いったんこの場を離れ、身を隠すのが最善──
「!」
轟轟轟轟ッ!!
地を揺らす重低音。
凄まじい勢いで、それは近づいていた。
──魔獣──ッ!
それは俺の横、森を切り裂くように抜けてきた。
咄嗟に身を転がす。前へ!
「くっ……!」
すぐに受け身を取り、顔を上げると──
そこには一角魔獣ホーンウルフ、ではない。
大きな角が二本──二角の魔獣が唸りをあげた。
「ガァアアアアアアアアア!!!!」
里の近くに出る個体とは、比べ物にならない魔力量だ。
ホーンウルフの上位種か。
「……見逃しちゃ、くれないよな」
魔獣は身を低くすると、前足を振り抜き駆けた。
「思考加速!」
軌道予測──
上段振り下ろし。
半歩、体をずらす。
ドォン──ッ!
黒腕が地面にめり込んだ。
──速い。
加速が一秒遅れていたら死んでいた。
その腕を両断する気で、魔気を纏った剣を振り下ろす。
ブシュッ──
浅いかッ!
「グゥガァアアアアアアア!!!!」
苛ついた咆哮。横薙ぎの腕が迫り、後ろに跳びずさる。
「硬ぇなッ!」
魔力を纏わせた剣でも、奥まで刃が通らない。
皮膚の表面が、魔力で覆われているせいだ。
しかも、魔獣は並みの魔力量ではない。
それを上回る出力を叩き込むしかない──
「仕方ない。使うか……!」
俺は対魔獣戦闘用十一ミリ拳銃、ジューダスを抜いた。
革のポシェットを開き、弾を親指で弾く。
銀弾が空中へ飛ぶ。
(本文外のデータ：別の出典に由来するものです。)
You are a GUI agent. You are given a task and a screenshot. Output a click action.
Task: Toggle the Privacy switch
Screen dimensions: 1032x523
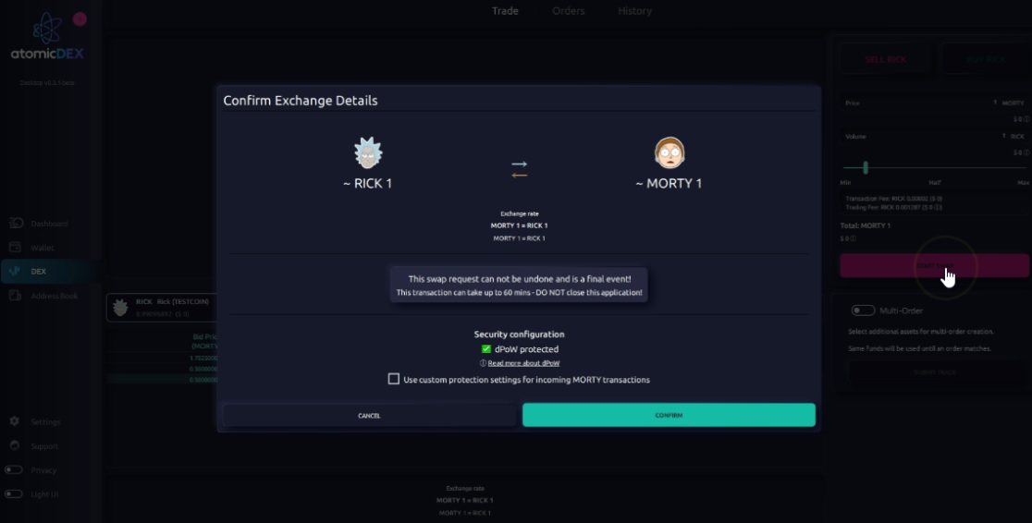click(x=13, y=469)
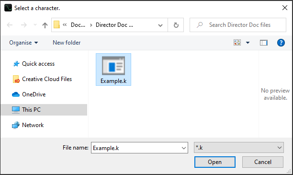The width and height of the screenshot is (293, 175).
Task: Expand the address bar path dropdown
Action: coord(160,25)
掴む。
「試し打ちといこうか」
薬室に貫通弾をぐっと込め、シリンダーをジャラ──と回した。
シリンダー回転、問題なし。
狙う。
怒り狂った魔獣の中心──強く魔力を放った右胸を見定めた。
魔獣は右へ左へと素早く跳躍し、距離を詰めて来る。
もっと、もっとだ。
喰らうような重圧が迫る──ッ!
もっと、引きつけて……!
ここだ!
「っ──!」
引き金が重い。尋常じゃない硬さだ。
さらに指へ力を込め、握り潰す勢いで引く。
バチバチ──ッ!
「なんだ!?」
シリンダーが、弾頭が、空気が熱を帯びる。
黒い銃身は激しく胎動した。ッ手が、震える!!
シリンダーが、回る──ッ!
ガチン──ッ!
ダァアアアアアアン──ッ!!!!!!!!!!!!
もはや拳銃の音ではなかった。
体を強化しているはずなのに、反動で腕が弾け飛びそうだ。
砕けそうなほど奥歯を食いしばる。
エネルギーの塊が、抉り喰らうように穿ち通っていく──!
──。
威力は保証する。
そうドレスタは言っていた。
しかし──
「こりゃ……すっげぇや」
これはもう、銃じゃない。
「グ、ガ──ァ……」
魔獣の胸には、どでかい風穴が空いていた。
破壊光線じゃないか。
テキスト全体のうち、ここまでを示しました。